Selon un cadre supérieur de l'Université Memorial, à Terre-Neuve, les universités et les collèges canadiens situés dans les régions perdent du terrain par rapport aux autres établissements d'enseignement à cause de la manière dont le fédéral répartit les crédits à la recherche.
Comparaissant aux audiences publiques sur l'avenir de l'enseignement postsecondaire organisées par l'ACPPU à St. John's le mois dernier, Chris Loomis, vice-recteur à la recherche et aux relations internationales à l'Université Memorial, a déclaré que les mesures récentes du gouvernement fédéral pour accroître le financement de la recherche ont eu comme conséquence d'accorder davantage et d'une manière disproportionnée aux plus grosses provinces et à leurs universités les plus importantes les fonds destinés à la recherche.
M. Loomis a soutenu que les divers programmes de partenariat mis en œuvre par le gouvernement fédéral, notamment la Fondation canadienne pour l'innovation qui exige une participation à 60 p. 100 du secteur privé ou d'autres sources locales pour tous les programmes, attirent davantage de projets de recherche dans les régions où les subventions de contrepartie sont plus facilement disponibles.
" Au contraire de bien d'autres provinces profitant de programmes de contrepartie de la FCI stables et réservés à la recherche, les chercheurs de Terre-Neuve et du Labrador doivent souvent trouver eux-mêmes la contrepartie de 60 p. 100 au complet, un défi décourageant dans une région aux prises avec des restrictions budgétaires considérables et possédant peu de partenaires industriels ", a précisé M. Loomis.
Il a ajouté que l'attribution des chaires de recherche du Canada a empiré la disparité en matière de financement de la recherche.
" La décision d'utiliser une formule pour l'attribution des chaires a déterminé à l'avance leur répartition et ce résultat était prévisible. Tandis que l'Université Memorial a eu droit à 22 chaires étalées sur cinq ans, l'Université de Toronto, par exemple, a obtenu plus de 270 chaires ", a-t-il conclu.

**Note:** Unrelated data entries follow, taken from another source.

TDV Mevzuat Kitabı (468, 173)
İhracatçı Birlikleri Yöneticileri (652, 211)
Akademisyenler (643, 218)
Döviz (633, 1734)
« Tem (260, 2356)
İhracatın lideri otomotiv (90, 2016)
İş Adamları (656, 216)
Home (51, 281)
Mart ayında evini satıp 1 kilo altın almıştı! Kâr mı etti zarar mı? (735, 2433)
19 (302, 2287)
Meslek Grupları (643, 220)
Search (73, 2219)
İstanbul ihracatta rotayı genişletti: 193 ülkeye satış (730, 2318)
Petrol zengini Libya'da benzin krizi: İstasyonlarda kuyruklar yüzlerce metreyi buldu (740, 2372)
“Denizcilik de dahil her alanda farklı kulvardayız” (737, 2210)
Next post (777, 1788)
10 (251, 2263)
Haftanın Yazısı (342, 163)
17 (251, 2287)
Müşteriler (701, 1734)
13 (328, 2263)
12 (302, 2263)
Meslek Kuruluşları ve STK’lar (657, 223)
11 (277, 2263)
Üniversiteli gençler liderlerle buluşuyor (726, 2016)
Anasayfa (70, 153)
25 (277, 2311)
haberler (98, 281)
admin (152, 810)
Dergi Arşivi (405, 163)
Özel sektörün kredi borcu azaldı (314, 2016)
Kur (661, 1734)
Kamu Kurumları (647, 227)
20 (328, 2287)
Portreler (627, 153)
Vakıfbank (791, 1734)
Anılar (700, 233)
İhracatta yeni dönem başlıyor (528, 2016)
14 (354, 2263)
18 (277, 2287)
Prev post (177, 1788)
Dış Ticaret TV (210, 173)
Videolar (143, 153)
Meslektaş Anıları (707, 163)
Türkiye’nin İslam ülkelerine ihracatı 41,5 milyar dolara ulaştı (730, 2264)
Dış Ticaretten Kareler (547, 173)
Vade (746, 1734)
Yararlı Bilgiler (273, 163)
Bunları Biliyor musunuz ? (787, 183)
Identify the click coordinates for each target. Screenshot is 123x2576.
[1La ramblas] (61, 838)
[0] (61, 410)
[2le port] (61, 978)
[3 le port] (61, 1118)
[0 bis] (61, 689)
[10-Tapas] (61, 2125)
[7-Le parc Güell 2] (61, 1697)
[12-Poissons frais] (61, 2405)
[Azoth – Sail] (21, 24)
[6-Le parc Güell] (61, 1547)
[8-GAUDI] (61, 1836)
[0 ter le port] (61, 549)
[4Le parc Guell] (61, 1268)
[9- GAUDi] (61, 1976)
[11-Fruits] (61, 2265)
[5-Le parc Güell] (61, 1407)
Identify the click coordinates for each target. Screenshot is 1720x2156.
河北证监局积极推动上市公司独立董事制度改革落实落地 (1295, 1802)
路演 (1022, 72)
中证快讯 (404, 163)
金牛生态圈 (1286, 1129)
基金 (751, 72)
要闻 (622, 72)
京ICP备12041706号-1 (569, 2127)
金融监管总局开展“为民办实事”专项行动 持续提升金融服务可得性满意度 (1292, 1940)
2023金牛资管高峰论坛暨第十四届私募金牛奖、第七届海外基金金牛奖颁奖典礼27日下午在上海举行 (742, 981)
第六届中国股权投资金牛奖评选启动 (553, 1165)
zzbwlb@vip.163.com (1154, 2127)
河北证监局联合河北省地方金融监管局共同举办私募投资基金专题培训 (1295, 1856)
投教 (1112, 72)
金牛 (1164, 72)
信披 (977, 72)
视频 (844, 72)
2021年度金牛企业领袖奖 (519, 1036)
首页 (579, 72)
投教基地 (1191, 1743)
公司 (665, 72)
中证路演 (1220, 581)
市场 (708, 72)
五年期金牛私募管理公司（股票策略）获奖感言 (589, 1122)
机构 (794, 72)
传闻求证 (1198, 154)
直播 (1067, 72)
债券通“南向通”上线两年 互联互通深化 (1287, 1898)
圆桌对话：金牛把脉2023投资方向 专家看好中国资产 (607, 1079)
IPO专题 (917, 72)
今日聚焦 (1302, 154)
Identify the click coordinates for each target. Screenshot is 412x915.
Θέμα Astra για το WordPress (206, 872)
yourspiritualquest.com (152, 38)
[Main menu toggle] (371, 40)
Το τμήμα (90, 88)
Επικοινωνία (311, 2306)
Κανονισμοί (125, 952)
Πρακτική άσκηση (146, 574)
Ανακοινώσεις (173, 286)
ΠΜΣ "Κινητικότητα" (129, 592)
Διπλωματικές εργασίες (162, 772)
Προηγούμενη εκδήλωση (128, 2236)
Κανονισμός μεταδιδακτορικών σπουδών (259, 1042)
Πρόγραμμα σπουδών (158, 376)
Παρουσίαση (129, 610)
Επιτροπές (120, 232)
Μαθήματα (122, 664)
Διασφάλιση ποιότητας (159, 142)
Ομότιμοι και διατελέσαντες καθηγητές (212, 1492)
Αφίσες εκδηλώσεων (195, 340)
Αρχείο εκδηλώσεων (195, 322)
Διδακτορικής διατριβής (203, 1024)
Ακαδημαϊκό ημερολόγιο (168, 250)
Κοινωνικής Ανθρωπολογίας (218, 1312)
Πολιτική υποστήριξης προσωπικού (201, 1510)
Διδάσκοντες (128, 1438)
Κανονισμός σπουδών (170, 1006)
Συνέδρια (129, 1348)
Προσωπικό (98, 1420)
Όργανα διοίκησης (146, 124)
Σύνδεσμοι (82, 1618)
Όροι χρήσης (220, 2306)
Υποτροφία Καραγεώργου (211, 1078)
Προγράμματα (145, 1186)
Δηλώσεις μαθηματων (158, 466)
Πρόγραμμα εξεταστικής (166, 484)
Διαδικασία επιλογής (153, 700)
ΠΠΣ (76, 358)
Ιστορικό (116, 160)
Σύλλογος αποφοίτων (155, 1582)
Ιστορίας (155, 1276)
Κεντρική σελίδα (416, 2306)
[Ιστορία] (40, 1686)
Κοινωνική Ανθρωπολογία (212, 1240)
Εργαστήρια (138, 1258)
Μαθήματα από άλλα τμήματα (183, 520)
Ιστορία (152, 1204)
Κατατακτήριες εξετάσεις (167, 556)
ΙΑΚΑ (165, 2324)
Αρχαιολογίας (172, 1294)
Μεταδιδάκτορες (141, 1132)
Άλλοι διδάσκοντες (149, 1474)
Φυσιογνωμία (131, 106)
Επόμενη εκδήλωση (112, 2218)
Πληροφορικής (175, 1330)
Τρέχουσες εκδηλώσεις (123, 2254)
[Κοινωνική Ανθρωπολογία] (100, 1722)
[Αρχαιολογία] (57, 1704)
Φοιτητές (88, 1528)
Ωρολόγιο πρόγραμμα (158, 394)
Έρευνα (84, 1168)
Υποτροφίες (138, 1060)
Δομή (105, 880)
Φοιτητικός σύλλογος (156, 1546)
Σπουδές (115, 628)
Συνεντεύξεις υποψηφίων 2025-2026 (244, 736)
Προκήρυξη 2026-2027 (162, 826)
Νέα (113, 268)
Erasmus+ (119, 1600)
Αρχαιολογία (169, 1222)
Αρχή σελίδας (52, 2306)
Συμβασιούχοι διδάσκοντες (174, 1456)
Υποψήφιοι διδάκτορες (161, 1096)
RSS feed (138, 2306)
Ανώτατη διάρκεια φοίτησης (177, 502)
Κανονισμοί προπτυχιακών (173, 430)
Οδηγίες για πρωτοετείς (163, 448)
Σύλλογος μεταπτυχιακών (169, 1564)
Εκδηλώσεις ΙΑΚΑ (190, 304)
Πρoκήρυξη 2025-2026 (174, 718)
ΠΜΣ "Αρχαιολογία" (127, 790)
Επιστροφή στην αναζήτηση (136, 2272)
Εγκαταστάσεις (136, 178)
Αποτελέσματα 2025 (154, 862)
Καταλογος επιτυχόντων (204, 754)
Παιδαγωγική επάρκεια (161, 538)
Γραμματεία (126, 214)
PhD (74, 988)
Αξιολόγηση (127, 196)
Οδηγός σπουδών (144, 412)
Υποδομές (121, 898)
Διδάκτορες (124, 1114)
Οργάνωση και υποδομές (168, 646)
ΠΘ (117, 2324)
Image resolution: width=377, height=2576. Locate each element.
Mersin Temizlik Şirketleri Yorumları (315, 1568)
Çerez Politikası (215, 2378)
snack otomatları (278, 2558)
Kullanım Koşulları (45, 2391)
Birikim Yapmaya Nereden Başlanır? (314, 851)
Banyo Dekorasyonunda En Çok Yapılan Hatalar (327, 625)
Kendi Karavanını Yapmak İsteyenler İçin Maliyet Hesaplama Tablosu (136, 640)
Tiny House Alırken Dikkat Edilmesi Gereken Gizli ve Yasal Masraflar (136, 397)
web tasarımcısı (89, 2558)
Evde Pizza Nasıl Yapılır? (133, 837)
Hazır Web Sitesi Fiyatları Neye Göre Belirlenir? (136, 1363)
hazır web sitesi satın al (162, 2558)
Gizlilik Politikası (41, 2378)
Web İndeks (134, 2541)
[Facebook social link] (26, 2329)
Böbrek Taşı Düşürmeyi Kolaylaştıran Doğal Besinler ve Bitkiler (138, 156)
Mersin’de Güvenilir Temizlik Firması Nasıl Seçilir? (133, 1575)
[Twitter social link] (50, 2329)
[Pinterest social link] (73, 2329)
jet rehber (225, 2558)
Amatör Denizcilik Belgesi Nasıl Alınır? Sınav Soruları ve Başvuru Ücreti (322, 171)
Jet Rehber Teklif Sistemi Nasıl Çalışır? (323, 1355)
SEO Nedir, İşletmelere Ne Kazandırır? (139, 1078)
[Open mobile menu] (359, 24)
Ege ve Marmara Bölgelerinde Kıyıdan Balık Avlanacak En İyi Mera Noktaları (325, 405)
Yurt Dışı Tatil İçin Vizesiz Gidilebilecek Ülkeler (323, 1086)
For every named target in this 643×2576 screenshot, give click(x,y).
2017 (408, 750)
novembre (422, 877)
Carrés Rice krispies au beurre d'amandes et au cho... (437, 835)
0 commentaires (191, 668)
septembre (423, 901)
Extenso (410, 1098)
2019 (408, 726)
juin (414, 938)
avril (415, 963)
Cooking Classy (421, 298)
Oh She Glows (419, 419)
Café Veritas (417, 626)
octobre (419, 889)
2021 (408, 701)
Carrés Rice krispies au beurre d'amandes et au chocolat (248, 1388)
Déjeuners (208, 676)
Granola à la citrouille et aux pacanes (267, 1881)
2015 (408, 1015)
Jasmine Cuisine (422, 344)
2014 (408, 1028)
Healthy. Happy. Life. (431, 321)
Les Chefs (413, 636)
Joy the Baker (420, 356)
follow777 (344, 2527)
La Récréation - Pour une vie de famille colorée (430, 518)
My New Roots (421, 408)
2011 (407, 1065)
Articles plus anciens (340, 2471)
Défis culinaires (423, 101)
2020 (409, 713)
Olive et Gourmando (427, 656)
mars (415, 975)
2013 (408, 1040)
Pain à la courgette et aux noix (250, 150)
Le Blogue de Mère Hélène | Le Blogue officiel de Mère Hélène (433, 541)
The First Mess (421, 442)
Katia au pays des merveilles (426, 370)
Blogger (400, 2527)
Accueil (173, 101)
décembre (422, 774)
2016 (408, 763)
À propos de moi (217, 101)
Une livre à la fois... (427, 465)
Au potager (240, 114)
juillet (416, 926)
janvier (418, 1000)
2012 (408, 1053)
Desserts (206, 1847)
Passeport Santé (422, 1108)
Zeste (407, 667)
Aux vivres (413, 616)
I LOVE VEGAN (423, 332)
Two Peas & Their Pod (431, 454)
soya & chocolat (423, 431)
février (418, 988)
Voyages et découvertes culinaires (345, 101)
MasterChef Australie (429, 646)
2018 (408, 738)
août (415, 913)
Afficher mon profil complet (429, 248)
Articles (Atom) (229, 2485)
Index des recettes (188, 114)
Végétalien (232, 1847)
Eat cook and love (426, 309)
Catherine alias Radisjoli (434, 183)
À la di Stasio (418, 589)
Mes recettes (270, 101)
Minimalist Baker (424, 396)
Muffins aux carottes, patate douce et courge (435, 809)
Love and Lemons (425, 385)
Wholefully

Le renouvellement du corps professoral
Pendant les audiences de St. John's, présidées par Philip Warren, ancien ministre provincial de l'éducation et actuel président du conseil consultatif sur le développement social du premier ministre, l'assistance a pu entendre des témoignages sur le renouvellement de l'effectif, l'un des plus difficiles défis de la province.
William Schipper, président de la Memorial University of Newfoundland Faculty Association, a déclaré que le quart des postes de professeur à temps plein à l'université a disparu depuis les dix dernières années.
" Pour les disciplines d'une importance publique capitale, l'université peut à peine offrir la formation nécessaire ", a poursuivi M. Schipper. " À titre d'exemple, dans une province où la contamination de l'eau potable pose de difficiles problèmes, la formation en épidémiologie dépend maintenant d'un seul professeur, à la retraite, qui continue d'enseigner, un cours à la fois. "
Il a ajouté que, au cours des dix prochaines années, presque la moitié du corps professoral actuel de l'Université Memorial prendra sa retraite.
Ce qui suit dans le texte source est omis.